After World War I, when the Restoration of Pre-War Practices Act 1919 meant loss of employment for many skilled women engineers, the Women's Engineering Society was formed in 1919, and Margaret Rowbotham was a founding signatory and member alongside Rachel Parsons; Lady Katharine Parsons; Margaret, Lady Moir; Laura Annie Willson and Janetta Mary Ornsby. She was a council member of the society until 1944, was made an honorary member of the society in 1962, and remained involved in it throughout her life.

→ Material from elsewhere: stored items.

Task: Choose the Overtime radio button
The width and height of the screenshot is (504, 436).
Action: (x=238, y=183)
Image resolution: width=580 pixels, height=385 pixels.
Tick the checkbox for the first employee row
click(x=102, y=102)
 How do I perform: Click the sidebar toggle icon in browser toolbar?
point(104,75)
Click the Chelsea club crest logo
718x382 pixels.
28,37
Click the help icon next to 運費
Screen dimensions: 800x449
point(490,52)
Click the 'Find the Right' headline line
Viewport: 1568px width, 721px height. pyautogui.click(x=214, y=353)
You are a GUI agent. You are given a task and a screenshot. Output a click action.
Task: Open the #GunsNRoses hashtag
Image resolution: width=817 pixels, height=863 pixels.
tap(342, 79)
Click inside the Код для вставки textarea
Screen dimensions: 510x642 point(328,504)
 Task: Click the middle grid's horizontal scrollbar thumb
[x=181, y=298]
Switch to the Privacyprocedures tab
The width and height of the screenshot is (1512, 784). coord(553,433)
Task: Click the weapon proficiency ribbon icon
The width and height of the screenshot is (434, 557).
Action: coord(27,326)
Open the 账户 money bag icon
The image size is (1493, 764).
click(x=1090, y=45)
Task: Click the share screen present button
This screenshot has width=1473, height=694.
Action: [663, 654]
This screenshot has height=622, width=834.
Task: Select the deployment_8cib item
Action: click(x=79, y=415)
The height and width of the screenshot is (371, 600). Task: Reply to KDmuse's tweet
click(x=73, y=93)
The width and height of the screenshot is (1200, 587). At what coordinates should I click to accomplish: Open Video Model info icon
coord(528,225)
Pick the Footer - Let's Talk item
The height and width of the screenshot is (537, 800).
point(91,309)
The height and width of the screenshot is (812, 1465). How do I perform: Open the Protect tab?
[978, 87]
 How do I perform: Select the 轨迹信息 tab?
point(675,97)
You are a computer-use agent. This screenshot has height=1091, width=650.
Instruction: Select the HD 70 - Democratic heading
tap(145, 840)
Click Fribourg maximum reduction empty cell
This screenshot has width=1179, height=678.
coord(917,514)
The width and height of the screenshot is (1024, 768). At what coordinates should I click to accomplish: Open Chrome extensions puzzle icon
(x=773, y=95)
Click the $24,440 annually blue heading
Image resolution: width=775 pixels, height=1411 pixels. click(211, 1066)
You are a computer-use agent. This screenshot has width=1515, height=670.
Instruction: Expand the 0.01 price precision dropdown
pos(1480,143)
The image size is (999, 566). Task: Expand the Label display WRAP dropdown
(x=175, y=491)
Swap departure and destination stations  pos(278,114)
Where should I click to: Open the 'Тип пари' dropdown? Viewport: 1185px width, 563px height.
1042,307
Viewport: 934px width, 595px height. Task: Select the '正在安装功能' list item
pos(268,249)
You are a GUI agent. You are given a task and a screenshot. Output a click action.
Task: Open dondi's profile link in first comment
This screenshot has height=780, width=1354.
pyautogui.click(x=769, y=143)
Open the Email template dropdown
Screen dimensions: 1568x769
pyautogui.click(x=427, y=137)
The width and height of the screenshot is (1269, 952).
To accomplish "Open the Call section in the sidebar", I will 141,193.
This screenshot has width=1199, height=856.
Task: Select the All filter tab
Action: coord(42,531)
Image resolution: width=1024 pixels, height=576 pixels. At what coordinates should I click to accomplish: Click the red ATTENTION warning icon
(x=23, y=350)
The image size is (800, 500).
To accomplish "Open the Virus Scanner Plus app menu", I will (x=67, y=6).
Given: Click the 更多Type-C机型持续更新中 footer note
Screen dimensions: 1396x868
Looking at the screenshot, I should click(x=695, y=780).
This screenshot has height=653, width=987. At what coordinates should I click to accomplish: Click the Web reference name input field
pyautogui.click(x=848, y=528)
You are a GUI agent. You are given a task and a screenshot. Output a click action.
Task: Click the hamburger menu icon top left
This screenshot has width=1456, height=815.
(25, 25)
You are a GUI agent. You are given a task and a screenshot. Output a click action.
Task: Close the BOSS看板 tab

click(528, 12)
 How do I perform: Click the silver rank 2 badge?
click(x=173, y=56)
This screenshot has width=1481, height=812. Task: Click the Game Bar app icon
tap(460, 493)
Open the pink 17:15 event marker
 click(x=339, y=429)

In 1921, she was employed at Swainson Pump Company in Newcastle as assistant works manager. She then worked at Model Laundries in Wealdstone, Kent from 1922 to 1923 under Ethyl Jayne, before teaching again at Roedean School in 1924. In 1927, she was appointed a director of the electrical engineering firm M. Partridge & Co., founded by her partner Margaret Partridge, where she stayed until 1953. She also worked in other engineering positions.

In her later years, she worked in Eastbourne as a manager of a guesthouse.

== Retirement and later work ==
Following their retirement, Rowbotham lived in Devon, with Margaret Partridge, and encouraged the members of their local Women's Institute to wire the village hall for electricity. On 15 September 1962, the couple wrote a letter of "grandmotherly advice" on the joys of retirement to their fellow women engineers in WES, and listed designing and supervising the building of a sports pavilion, and the conversion of a local stately home into a boys' school as well as serving on the Parish Council as part of their retirement activity.

The remains of both Margarets lie in Willand churchyard.

She died on 23 February 1978. Some of her correspondence has been archived at the Imperial War Museum, which included information about women working in the field and the establishment of an exhibit on oil and water pumps at the museum.